Now we come to the question of what training should be given between races. At the beginning of the week, select the youngsters you intend to send to the next race. Give these birds two tosses, one from the twenty-mile stage, and one from the thirty and preferably on the Wednesday and Thursday if the weather is suitable. Leave at home all the other youngsters which are not going to the race. Birds which have been to the race the previous week and are to go again, will only need the second of these tosses. By this means, they see the last twenty vital miles again once or twice, a day or two before they are to fly in the race on the Saturday. Also, their muscles are toned up, ready for the event, whilst those birds which remain at home do not become stale from over-training and are not being risked unecessarily. If the birds are to be basketed for the race on the Thursday, these tosses should be given on the Tuesday and Wednesday.
When the Young Birds have flown three races of distances up to 120 miles, the wise fancier will stop a few of the best from further racing. He thus ensures that he will have a number of promising yearlings for the folowing season. He must stop birds which are from the best pair’s and which are coming in from the races consistently well. They are better left at home and allowed to complete their moult, and will not be improved by further racing at this age.
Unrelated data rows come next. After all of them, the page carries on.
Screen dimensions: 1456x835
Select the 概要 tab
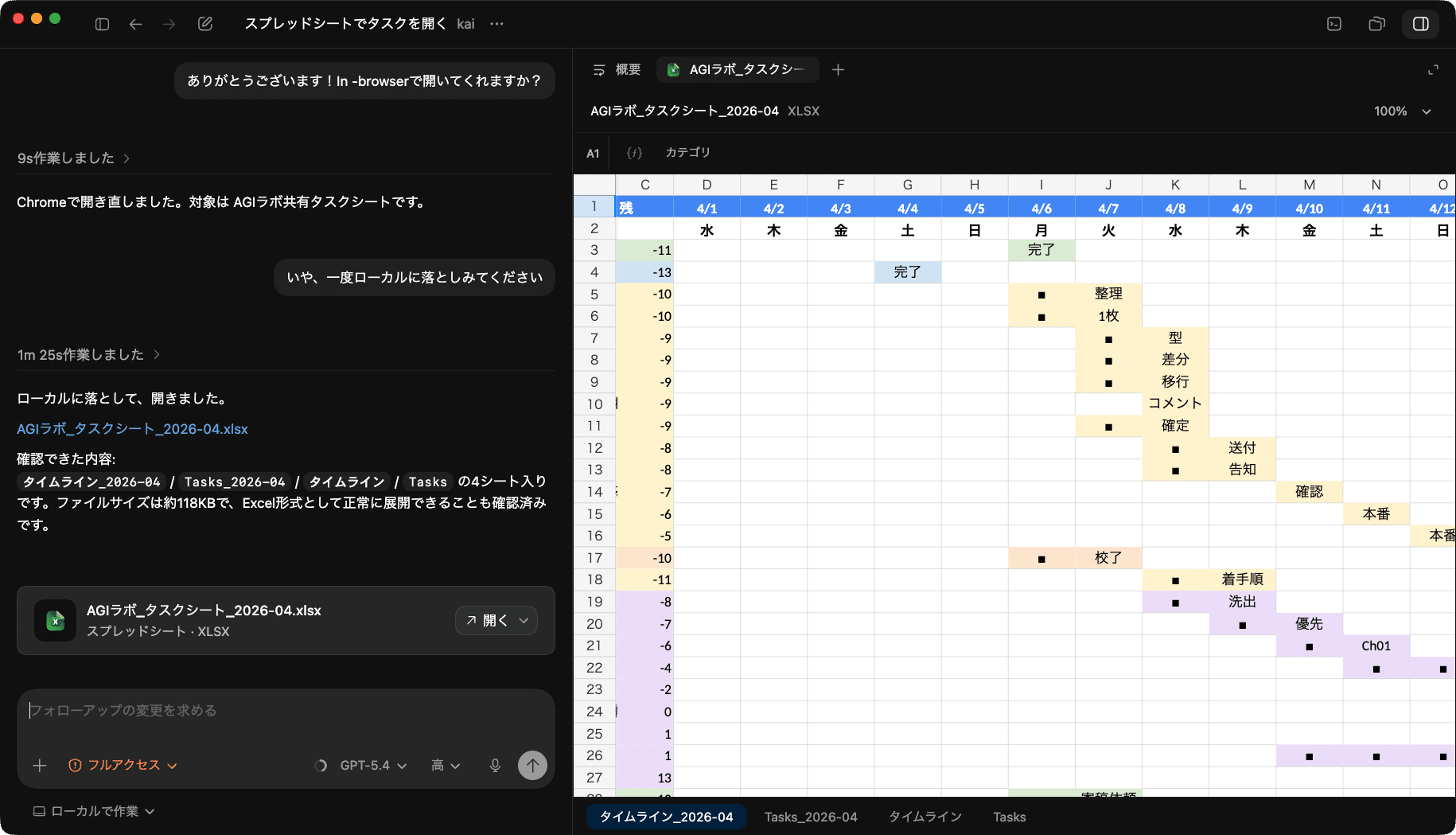click(x=617, y=70)
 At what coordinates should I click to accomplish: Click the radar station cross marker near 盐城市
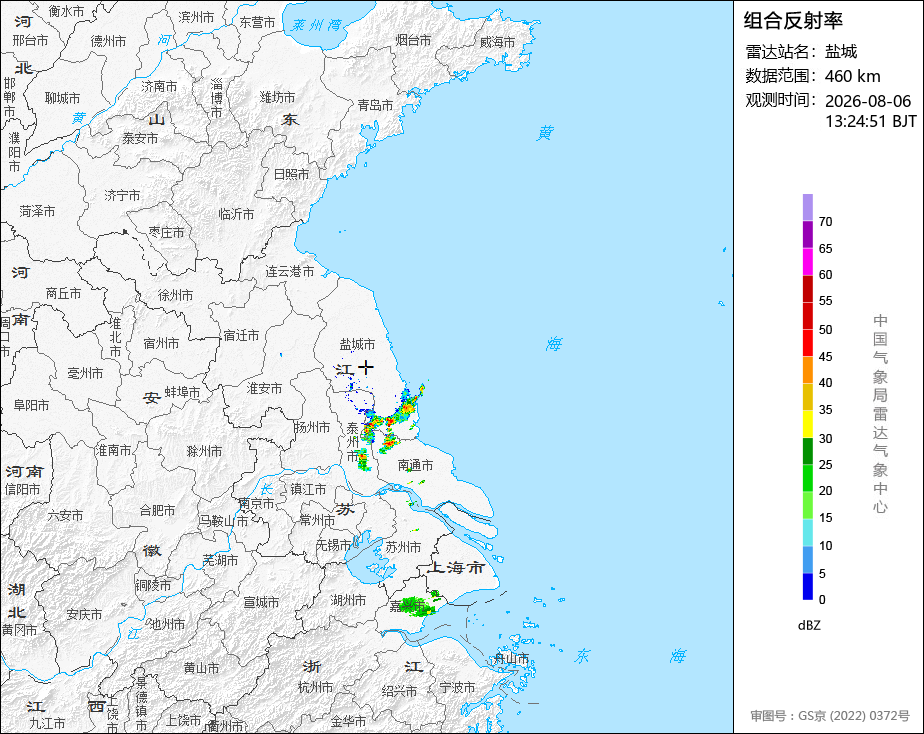[x=365, y=368]
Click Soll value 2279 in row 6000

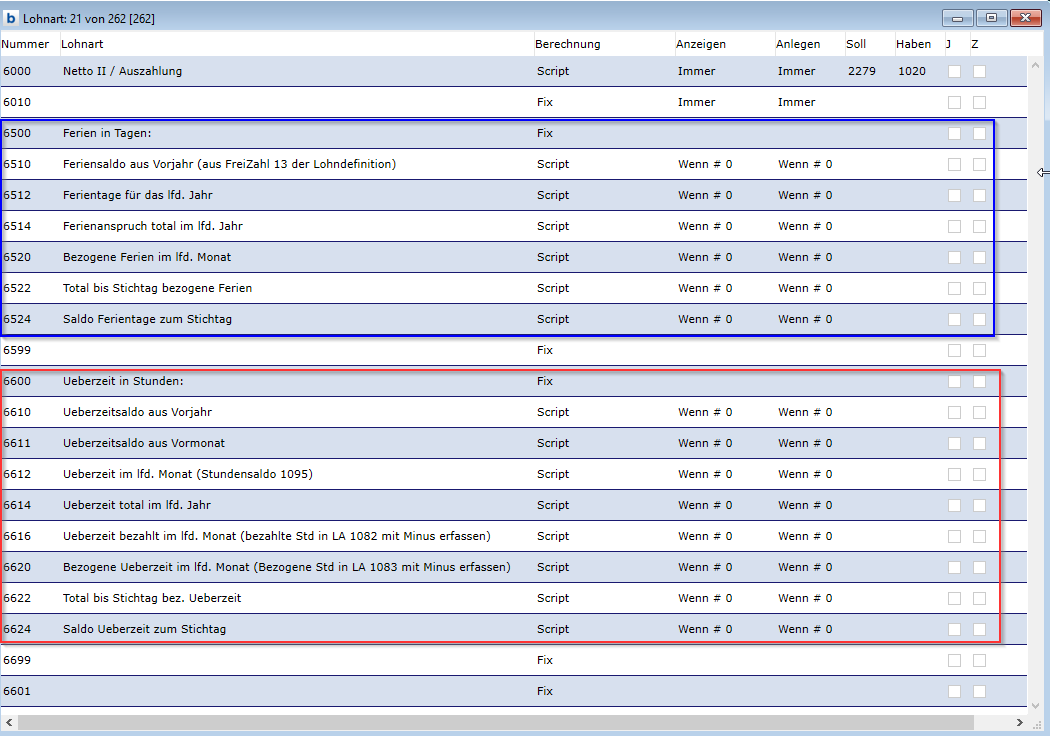(x=860, y=72)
Those which are coming in late, or the next morning, should be kept going and sent to the longer events, for they obviously need further education before they can be proved useful or otherwise.
Too much emphasis should not be placed on Young Bird performances. It is very nice to win Young Bird races because a bird flies well as a youngster, this does not necessarily mean that it will win prizes as a yearling or as an Old Bird. On the other hand, a bird which puts up only a moderate performance as a youngster might easily mature into a champion in later year’s. Young Birds which come home from each race about ten or fifteen minutes behind the winners often make the best Old Birds.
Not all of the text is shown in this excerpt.